这里我们用ida来打开,ida分为32位和64位两种,我们按之前软件分析的用32位的ida打开:

有些程序用查壳工具无法得知有没有加壳,我们可以先用ida打开,如果程序加壳的话左侧的函数框中函数会很少;有些程序无法得知是32位还是64位的,我们可以先用64位的ida打开,如果是32位的话是无法进行反编译的。

打开后下一步是要找到他的主函数,可以从左侧找,也可以搜索字符串,从而找到主函数。从左侧找的话可以找找有没有main函数,有的话直接双击然后按F5就可以反编译出它主函数的伪代码;但有的程序不会显示main函数,这时候可以试着搜索字符串。按shift+F12搜索字符串:

我们找到了一个可疑字符串please input flag:,双击后跳转到存放该字符串的位置。这里只是定义了该字符串,我们要找主函数的话下一步应该找引用了该字符串的地方,所以下一步我们按Ctrl+X查找引用该字符串的位置:

这个程序引用该字符串的地方只有一个,跳转之后按下F5就可以将引用该字符串的函数转化为伪代码:

image.png

image.png

然后就是分析这个函数的逻辑,先是让我们输入flag,然后存放到变量Str中,然后对Str的长度使用一个if判断:

if ( strlen(Str) == dword_407064 )

这里应该是在判断flag的长度,我们双击dword_407064,跳转到它的地址:

可以知道这个地址存放了一个16进制的数:1Bh(结尾加h的是16进制数,具体可以百度一下”进制数后缀“),转换成10进制就是27,说明falg的长度是27。继续向下分析,下面是一个while循环,条件是

v3 < dword_407064 - 1

可以得知是在遍历一遍字符串flag,然后看下面的这个if循环:

if ( byte_407000[v3] != (Str[(v3 + 1) % dword_407064] ^ Str[v3]) )

出现了一个新的变量:byte_407000,我们双击它查看它存放的内容:

数一下从该地址往后一共有27个数,正好跟flag的长度相同,而它又在while循环中与flag逐位比较,所以我们暂时先把它当成一个数组。

然后是这个if循环的右边,dword_407064 我们已经知道存放的值是27,而在这个while循环中,循环条件是 v3 < dword_407064 - 1,可知v3 + 1<27,所以可以看成:

byte_407000[v3] = Str[v3 + 1] ^ Str[v3]) 

也就是说,flag的每一位与这一位的下一位进行异或后等于byte_407000中对应位数的值。这里的异或操作具体计算就不讲了,大家可以去百度自己查一下,这里只要知道一个数异或另一个数两次的话结果不变,也就是(A^B)^B=A。

再看下一个if语句:

if ( byte_406FFF[dword_407064] != (byte_407000[0] ^ *(&v4 + dword_407064)) )

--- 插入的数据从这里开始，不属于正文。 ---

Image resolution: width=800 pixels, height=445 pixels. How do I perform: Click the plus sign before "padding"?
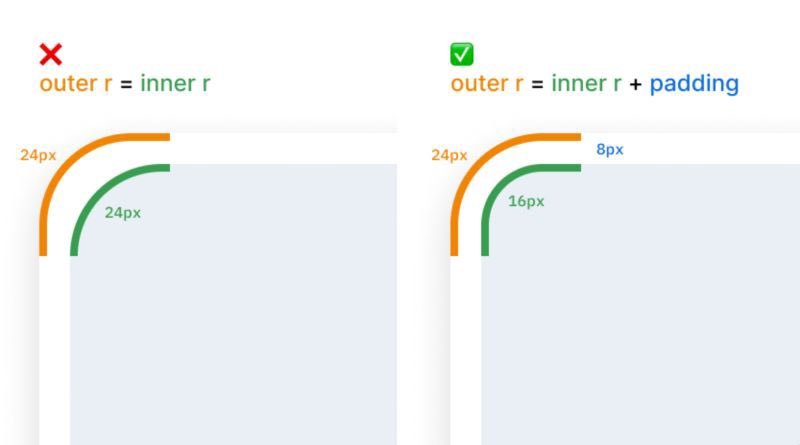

byte_406FFF与byte_407000的地址相邻,因此byte_406FFF[dword_407064]指向的地址就是byte_407000的最后一位;v4双击后发现地址与Str相邻:

因此&v4 + dword_407064指向的地址就是Str的最后一位。

结合一下就可以写出解题的代码:

Python:

list1  = [0x17,0x17,0x1B,0x16,0x17,0x12,0x1D,0x0C,0x12,9,0x0F,0x0C,2,0x5E,0x6C,0x2B,0x44,0x6F,0x2D,0x17,0x50,0x50,0x17,4,0x13,0x18,0x6A]
for i in range(len(list1)-1,-1,-1):
  list1[i] = list1[i] ^ list1[ (i+1)%len(list1) ]
list1 = list(map(chr,list1))
print("".join(list1))

C++:

#include<iostream>
#include<stdlib.h>
#include<cstring>
using namespace std;

int main(){
int array1[] = {0x17,0x17,0x1B,0x16,0x17,0x12,0x1D,0x0C,0x12,9,0x0F,0x0C,2,0x5E,0x6C,0x2B,0x44,0x6F,0x2D,0x17,0x50,0x50,0x17,4,0x13,0x18,0x6A};
for(int i=26;i>-1;i--){ // 解密
  array1[i] = array1[i] ^ array1[(i+1) % 27];
}

for(int i=0;i<27;i++){ // 输出
  char a = array1[i];
  cout<<a;
}

cout<<endl;
system("pause");
return 0;

}

3.总结

如果想要学习逆向的话,入门需要有一定的c基础;咱们学校的c++课程是在大一一年都有的,汇编语言在大二第一个学期,想要学习逆向的话可以提前接触一下。